Task instructions: Quote the stretch of the Flight 571 crash article from "I was thrown" through "of his stomach.", word for word.

Text section:
Uruguayan Air Force Flight 571: The 1972 Plane Crash That Turned Survivors Into Cannibals
Life sometimes forces extreme solutions to difficult situations. The crash of Uruguayan Air Force Flight 571 on October 13, 1972 forced the grizzliest of answers to one of the most impossible questions: Would you eat human flesh to survive? That was the very real, very heart-clenching and gut-busting decision that the surviving members of the 1972 Uruguayan amateur rugby team faced when their plane crash-landed in one of the harshest environments on Earth. Their tale inspired a book, a movie, and undoubtedly, years of nightmares.
Can you imagine going from playfully tossing around a rugby ball and joking with your friends to hearing your pilot frantically order you to fasten your seatbelt? Those instructions might freeze your heart even before you look out the window and realize the plane is far, far too close to the mountains. That was the experience of the passengers of Uruguayan Air Force Flight 571 right before their plane smashed into one of the highest mountain ranges in the world. One surviving member of the team, Roberto Canessa, describes the resulting scene in his book.
I was thrown forward with tremendous force and received a powerful blow to my head. I thought "You’re dead." I grabbed my seat and recited a Hail Mary. Someone cried out "Please God, help me, help me!" It was the worst nightmare you can imagine. Another boy was screaming "I'm blind!" When he moved his head, I could see his brain---and a piece of metal sticking out of his stomach.

Excerpted records:
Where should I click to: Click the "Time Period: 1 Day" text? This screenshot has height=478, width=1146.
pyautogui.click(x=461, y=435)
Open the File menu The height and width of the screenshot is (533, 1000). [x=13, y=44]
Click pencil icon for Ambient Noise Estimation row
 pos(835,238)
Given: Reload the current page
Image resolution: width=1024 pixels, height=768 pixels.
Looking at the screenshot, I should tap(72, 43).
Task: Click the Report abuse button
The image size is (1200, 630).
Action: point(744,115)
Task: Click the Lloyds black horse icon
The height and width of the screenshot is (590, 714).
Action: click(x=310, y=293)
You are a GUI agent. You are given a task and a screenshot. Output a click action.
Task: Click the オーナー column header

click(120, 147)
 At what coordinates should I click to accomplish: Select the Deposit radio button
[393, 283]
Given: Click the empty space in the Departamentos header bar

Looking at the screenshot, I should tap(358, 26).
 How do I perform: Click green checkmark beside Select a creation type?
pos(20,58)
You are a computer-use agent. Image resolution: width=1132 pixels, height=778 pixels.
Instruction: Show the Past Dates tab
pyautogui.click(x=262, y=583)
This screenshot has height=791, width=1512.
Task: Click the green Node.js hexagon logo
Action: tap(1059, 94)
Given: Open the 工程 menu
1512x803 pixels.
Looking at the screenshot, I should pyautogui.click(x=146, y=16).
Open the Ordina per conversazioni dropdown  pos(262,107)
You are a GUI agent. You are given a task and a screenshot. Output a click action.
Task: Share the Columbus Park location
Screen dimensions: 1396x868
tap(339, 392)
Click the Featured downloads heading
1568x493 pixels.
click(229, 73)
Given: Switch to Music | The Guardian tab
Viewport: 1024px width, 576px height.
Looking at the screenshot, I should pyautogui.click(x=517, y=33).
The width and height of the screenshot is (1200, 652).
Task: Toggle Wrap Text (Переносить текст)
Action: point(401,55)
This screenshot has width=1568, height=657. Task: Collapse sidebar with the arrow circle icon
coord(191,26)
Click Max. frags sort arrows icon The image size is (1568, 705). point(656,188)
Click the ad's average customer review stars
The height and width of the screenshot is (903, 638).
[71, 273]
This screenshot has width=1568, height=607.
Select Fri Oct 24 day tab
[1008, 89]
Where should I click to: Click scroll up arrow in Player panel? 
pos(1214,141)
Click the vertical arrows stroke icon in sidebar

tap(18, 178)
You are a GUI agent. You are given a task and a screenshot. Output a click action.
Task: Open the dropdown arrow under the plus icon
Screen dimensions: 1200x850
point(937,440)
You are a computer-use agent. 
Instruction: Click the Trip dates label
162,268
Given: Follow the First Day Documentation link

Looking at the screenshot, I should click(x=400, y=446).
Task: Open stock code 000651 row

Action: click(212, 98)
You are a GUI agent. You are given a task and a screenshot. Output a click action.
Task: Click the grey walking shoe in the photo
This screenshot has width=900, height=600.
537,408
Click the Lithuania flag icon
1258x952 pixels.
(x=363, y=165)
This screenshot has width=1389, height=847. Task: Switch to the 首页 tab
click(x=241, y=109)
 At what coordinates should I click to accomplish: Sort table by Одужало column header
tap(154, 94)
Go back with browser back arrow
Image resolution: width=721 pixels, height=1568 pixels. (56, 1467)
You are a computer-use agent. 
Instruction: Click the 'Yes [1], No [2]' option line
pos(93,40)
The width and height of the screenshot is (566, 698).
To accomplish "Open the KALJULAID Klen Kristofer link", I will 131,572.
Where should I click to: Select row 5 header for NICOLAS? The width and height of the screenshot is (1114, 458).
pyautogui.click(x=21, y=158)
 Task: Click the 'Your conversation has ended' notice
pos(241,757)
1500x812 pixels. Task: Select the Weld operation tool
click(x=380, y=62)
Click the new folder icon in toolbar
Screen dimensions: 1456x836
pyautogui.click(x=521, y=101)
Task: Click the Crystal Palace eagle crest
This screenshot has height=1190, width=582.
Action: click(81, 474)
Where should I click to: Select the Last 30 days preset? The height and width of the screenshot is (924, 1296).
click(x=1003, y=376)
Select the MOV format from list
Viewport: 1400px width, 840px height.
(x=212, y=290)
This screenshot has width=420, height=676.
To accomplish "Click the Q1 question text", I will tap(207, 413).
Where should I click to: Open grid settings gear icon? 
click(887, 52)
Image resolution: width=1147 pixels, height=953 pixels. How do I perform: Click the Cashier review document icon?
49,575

Exercise solution:
I was thrown forward with tremendous force and received a powerful blow to my head. I thought "You’re dead." I grabbed my seat and recited a Hail Mary. Someone cried out "Please God, help me, help me!" It was the worst nightmare you can imagine. Another boy was screaming "I'm blind!" When he moved his head, I could see his brain---and a piece of metal sticking out of his stomach.